■ CHALLENGE
Can you give the listing again starting at "Chicken_wings_recipe (52, 62)" and ending at "Buget și situații financiare (43, 305)", with "Privacy Policy" renamed to "Privacy Notice" and all else unchanged? Leave the pictures out of your answer.

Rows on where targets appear
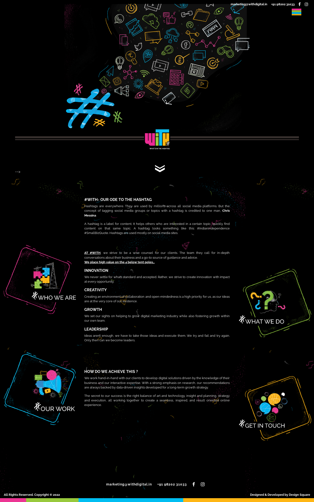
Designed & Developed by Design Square (280, 494)
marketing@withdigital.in (249, 4)
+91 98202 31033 (283, 4)
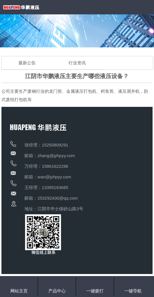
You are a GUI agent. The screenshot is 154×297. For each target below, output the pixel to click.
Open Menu (147, 7)
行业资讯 (77, 62)
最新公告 (27, 62)
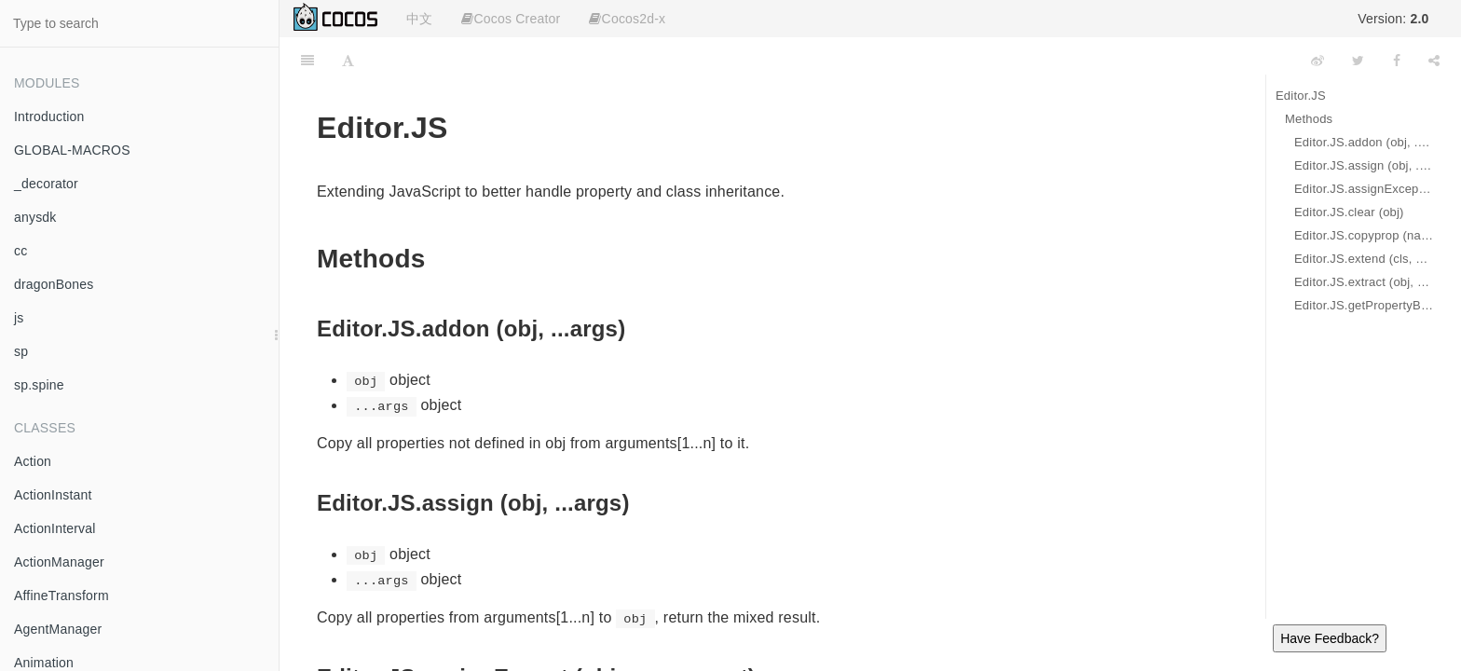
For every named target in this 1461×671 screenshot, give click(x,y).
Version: (1393, 18)
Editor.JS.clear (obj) (1349, 212)
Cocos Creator (510, 18)
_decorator (46, 183)
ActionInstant (53, 494)
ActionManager (59, 562)
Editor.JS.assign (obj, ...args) (1363, 165)
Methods (1308, 119)
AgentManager (58, 629)
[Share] (1434, 60)
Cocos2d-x (627, 18)
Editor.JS (1301, 96)
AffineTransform (61, 595)
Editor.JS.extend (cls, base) (1363, 259)
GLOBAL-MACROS (72, 150)
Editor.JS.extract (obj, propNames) (1363, 282)
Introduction (49, 116)
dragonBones (54, 284)
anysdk (35, 217)
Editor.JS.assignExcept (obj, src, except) (1363, 189)
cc (20, 250)
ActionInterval (55, 528)
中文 (419, 18)
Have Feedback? (1329, 638)
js (19, 317)
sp (21, 351)
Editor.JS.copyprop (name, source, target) (1363, 235)
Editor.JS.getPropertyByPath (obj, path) (1363, 305)
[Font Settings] (348, 60)
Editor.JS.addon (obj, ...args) (1363, 142)
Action (32, 461)
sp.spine (39, 384)
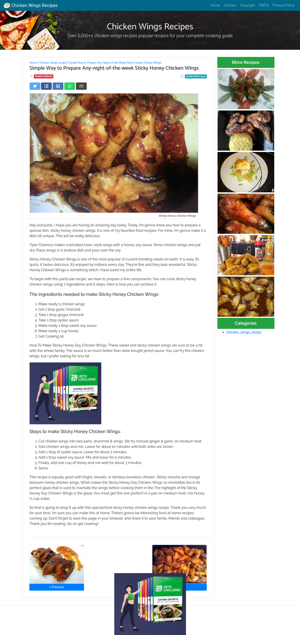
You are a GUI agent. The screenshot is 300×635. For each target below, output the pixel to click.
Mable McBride (43, 76)
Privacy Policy (284, 5)
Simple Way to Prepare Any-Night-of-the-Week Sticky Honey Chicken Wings (115, 62)
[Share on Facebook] (46, 86)
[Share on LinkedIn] (58, 86)
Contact (230, 5)
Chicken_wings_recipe (52, 62)
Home (215, 5)
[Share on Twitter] (35, 86)
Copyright (247, 5)
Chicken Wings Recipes (31, 5)
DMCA (264, 5)
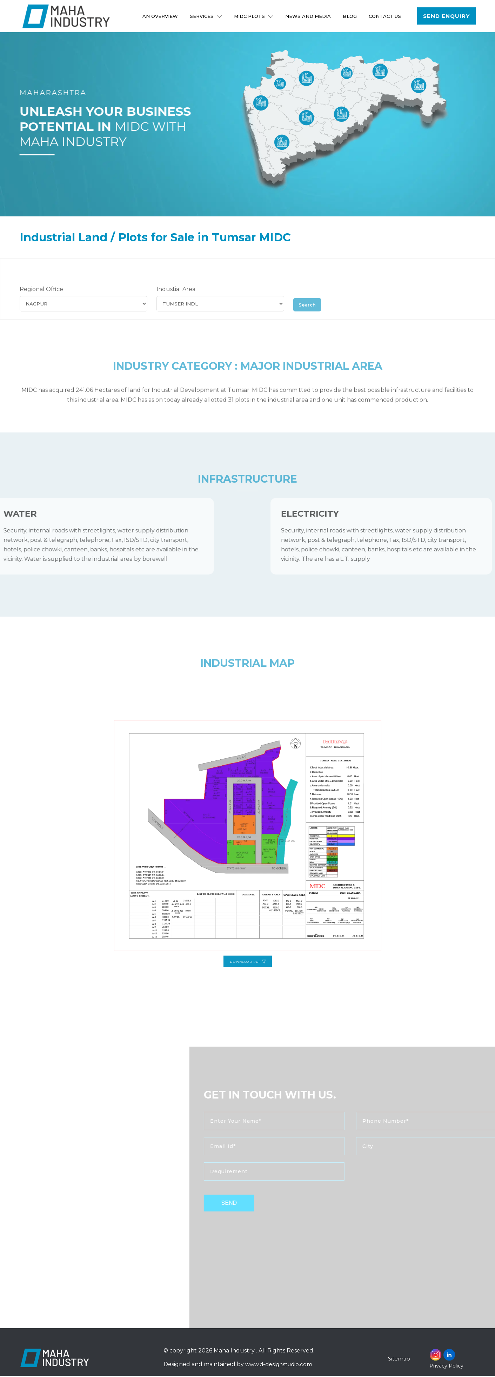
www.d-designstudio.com (279, 1365)
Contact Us (385, 16)
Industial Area (175, 302)
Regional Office (41, 302)
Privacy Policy (446, 1367)
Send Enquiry (446, 16)
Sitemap (399, 1360)
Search (309, 317)
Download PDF (247, 905)
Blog (350, 16)
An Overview (160, 16)
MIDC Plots (254, 16)
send (250, 1204)
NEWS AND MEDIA (308, 16)
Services (206, 16)
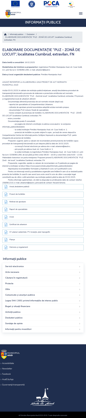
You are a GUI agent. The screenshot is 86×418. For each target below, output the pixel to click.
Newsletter (7, 367)
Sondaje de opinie (43, 322)
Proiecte (43, 282)
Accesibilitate (8, 362)
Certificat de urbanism (18, 223)
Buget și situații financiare (43, 305)
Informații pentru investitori (43, 328)
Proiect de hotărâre (17, 193)
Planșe (12, 238)
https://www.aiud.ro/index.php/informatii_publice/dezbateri (49, 165)
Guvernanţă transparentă (13, 383)
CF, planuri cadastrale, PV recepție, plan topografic (29, 231)
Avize (11, 216)
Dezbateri (31, 33)
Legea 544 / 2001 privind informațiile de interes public (43, 299)
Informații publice (16, 33)
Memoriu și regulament (18, 246)
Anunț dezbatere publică (19, 185)
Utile (43, 288)
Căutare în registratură (43, 276)
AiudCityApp (7, 378)
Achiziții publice (43, 311)
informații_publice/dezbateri (13, 126)
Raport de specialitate (18, 208)
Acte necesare (43, 271)
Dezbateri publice (43, 316)
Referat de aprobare (17, 200)
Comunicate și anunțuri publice (43, 293)
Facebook (6, 373)
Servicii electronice (43, 265)
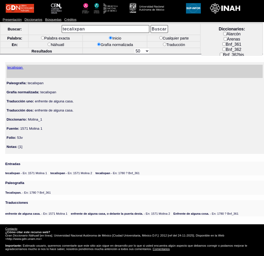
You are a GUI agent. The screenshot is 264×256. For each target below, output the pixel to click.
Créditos (70, 20)
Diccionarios (33, 20)
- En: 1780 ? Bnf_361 (117, 173)
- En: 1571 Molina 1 (26, 173)
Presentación (12, 20)
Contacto (11, 228)
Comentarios (161, 249)
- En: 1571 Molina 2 (71, 173)
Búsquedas (53, 20)
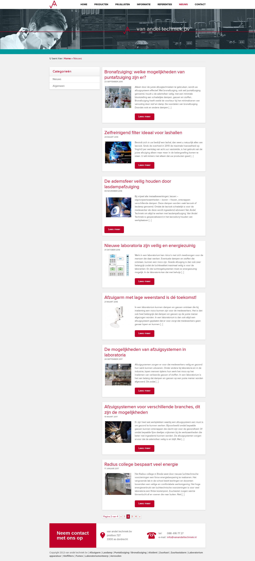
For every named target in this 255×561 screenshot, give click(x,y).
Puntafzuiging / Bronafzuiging (130, 552)
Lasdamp (107, 552)
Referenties (165, 4)
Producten (101, 4)
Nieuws (183, 4)
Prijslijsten (122, 4)
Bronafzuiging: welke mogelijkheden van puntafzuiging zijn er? (144, 74)
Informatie (143, 4)
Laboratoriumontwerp (96, 556)
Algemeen (59, 86)
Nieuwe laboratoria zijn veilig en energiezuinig (149, 245)
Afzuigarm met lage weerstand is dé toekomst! (150, 297)
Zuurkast (164, 552)
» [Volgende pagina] (139, 516)
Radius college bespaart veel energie (141, 464)
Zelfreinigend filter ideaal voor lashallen (143, 132)
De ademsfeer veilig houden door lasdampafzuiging (137, 184)
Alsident (152, 552)
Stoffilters (68, 556)
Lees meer (144, 116)
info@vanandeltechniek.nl (182, 537)
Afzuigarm (95, 552)
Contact (200, 4)
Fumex (79, 556)
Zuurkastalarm (178, 552)
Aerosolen (115, 556)
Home (84, 4)
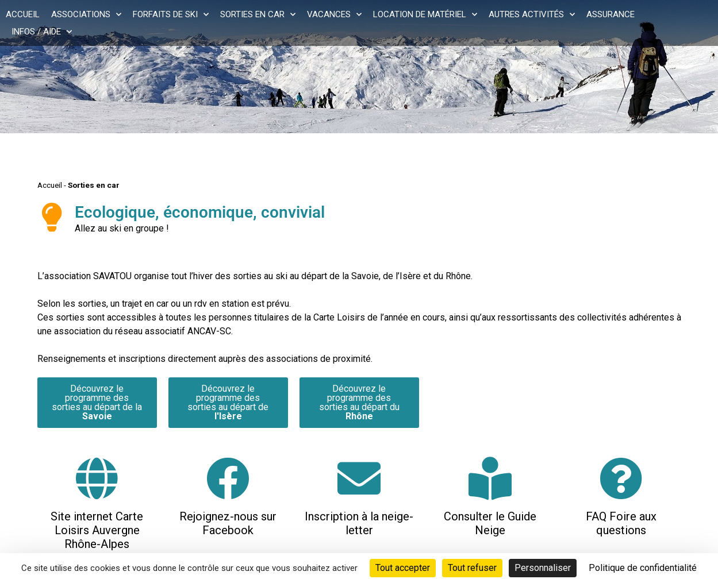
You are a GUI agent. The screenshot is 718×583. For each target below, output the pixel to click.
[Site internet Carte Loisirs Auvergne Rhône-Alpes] (96, 478)
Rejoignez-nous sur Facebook (228, 523)
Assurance (610, 14)
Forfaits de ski (171, 14)
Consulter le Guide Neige (490, 523)
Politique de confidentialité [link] (643, 567)
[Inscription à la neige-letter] (359, 478)
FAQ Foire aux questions (621, 523)
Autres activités (532, 14)
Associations (86, 14)
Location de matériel (425, 14)
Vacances (334, 14)
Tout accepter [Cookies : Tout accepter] (402, 567)
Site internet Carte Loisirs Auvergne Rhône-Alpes (97, 530)
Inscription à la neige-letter (359, 523)
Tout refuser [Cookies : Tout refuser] (472, 567)
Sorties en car (257, 14)
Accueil (23, 14)
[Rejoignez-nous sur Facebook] (227, 478)
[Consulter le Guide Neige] (490, 478)
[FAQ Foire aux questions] (621, 478)
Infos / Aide (41, 31)
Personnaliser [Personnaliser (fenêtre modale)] (542, 567)
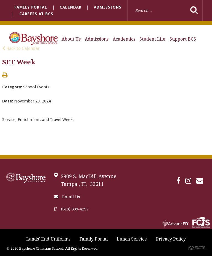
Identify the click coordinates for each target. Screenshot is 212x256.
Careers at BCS (36, 14)
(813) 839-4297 (71, 209)
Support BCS (182, 39)
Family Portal (30, 7)
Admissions (107, 7)
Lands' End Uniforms (48, 239)
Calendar (70, 7)
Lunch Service (132, 239)
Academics (124, 39)
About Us (71, 39)
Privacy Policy (171, 239)
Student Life (152, 39)
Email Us (67, 196)
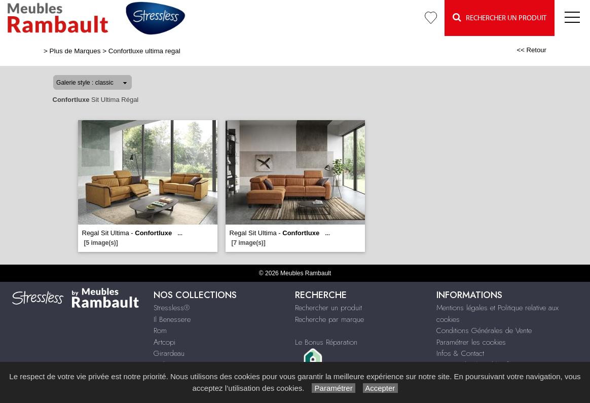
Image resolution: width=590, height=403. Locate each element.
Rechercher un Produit (499, 17)
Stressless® (172, 307)
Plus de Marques (75, 51)
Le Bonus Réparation (326, 342)
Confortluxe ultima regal (144, 51)
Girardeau (169, 353)
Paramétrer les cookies (471, 342)
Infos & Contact (460, 353)
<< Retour (531, 50)
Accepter (380, 388)
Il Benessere (172, 319)
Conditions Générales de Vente (484, 330)
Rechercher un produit (328, 307)
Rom (160, 330)
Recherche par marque (329, 319)
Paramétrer (333, 388)
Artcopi (164, 342)
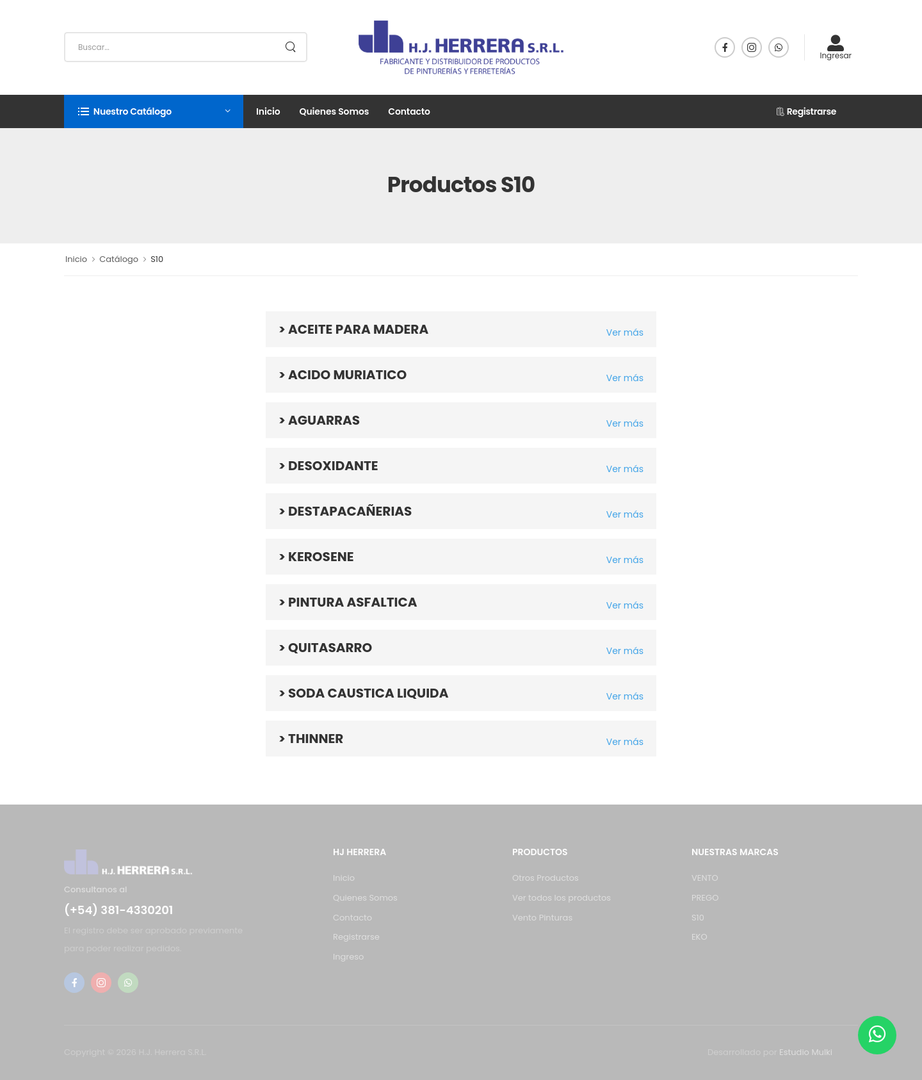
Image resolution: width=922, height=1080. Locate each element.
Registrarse (806, 111)
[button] (153, 111)
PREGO (704, 898)
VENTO (704, 878)
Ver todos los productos (561, 898)
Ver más (624, 332)
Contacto (409, 111)
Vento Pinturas (542, 918)
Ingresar (836, 47)
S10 (697, 918)
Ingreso (348, 957)
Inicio (268, 111)
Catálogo (118, 259)
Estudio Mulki (805, 1052)
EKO (699, 937)
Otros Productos (545, 878)
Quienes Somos (334, 111)
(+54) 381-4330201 (118, 910)
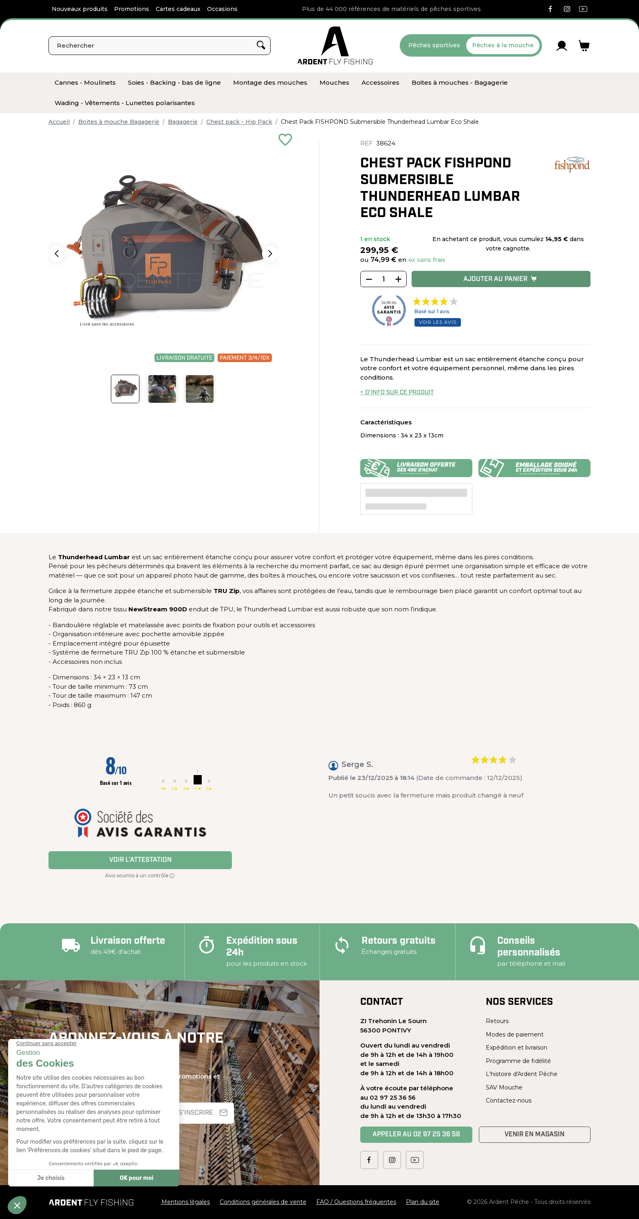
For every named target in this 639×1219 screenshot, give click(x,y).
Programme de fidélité (518, 1061)
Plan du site (422, 1202)
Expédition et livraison (516, 1047)
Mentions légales (185, 1202)
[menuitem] (85, 82)
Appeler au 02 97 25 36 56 (416, 1134)
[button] (56, 254)
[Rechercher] (159, 45)
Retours (497, 1021)
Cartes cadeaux (178, 9)
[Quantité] (383, 279)
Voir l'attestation (140, 860)
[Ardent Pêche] (335, 45)
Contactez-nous (508, 1100)
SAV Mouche (504, 1087)
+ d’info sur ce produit (397, 393)
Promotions (131, 9)
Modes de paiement (515, 1034)
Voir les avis (437, 322)
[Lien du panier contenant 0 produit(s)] (584, 46)
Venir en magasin (534, 1134)
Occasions (222, 9)
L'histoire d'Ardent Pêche (521, 1074)
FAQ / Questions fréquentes (356, 1202)
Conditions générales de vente (263, 1202)
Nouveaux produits (80, 9)
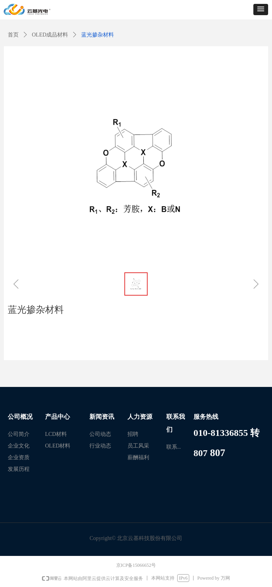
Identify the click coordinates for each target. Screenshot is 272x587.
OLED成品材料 (50, 35)
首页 (13, 35)
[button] (260, 9)
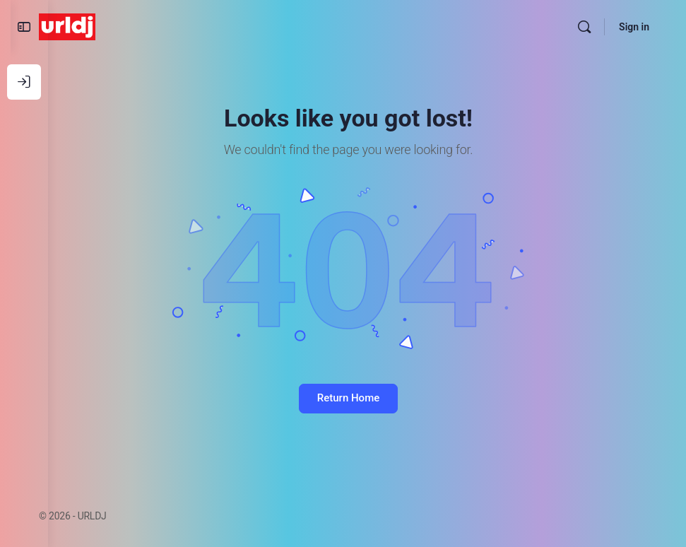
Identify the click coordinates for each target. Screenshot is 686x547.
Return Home (367, 398)
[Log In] (24, 82)
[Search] (584, 26)
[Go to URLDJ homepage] (104, 25)
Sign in (634, 27)
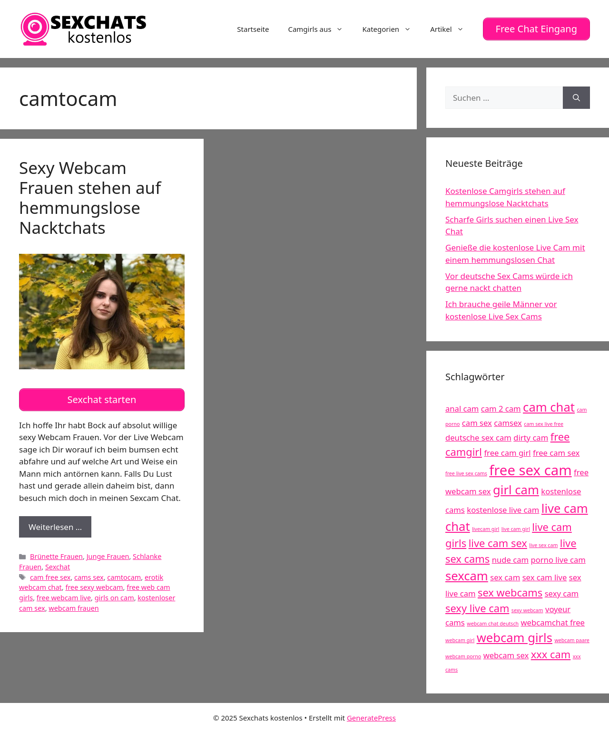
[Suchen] (576, 96)
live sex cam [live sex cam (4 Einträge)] (543, 543)
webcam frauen (73, 604)
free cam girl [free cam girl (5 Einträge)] (507, 451)
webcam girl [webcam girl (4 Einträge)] (459, 638)
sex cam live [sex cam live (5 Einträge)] (544, 575)
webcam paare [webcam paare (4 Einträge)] (571, 638)
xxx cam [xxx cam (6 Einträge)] (551, 652)
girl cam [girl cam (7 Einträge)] (516, 488)
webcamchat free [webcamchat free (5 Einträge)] (553, 620)
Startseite (253, 28)
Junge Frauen (108, 553)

■ CORRECT RESPONSE
Chicken_wings_recipe (52, 62)
Home (215, 5)
[Share on Twitter] (35, 86)
Copyright (247, 5)
Chicken Wings Recipes (31, 5)
DMCA (264, 5)
www.d-designstudio.com (279, 1365)
Contact Us (385, 16)
Industial Area (175, 302)
Regional Office (41, 302)
Privacy Notice (446, 1367)
Send Enquiry (446, 16)
Sitemap (399, 1360)
Search (309, 317)
Download PDF (247, 905)
Blog (350, 16)
An Overview (160, 16)
MIDC Plots (254, 16)
send (250, 1204)
NEWS AND MEDIA (308, 16)
Services (206, 16)
You are a GUI agent. The screenshot is 86×418. For each target below, output the pixel to click.
Newsletter (7, 367)
Sondaje de opinie (43, 322)
Proiecte (43, 282)
Accesibilitate (8, 362)
Certificat de urbanism (18, 223)
Buget și situații financiare (43, 305)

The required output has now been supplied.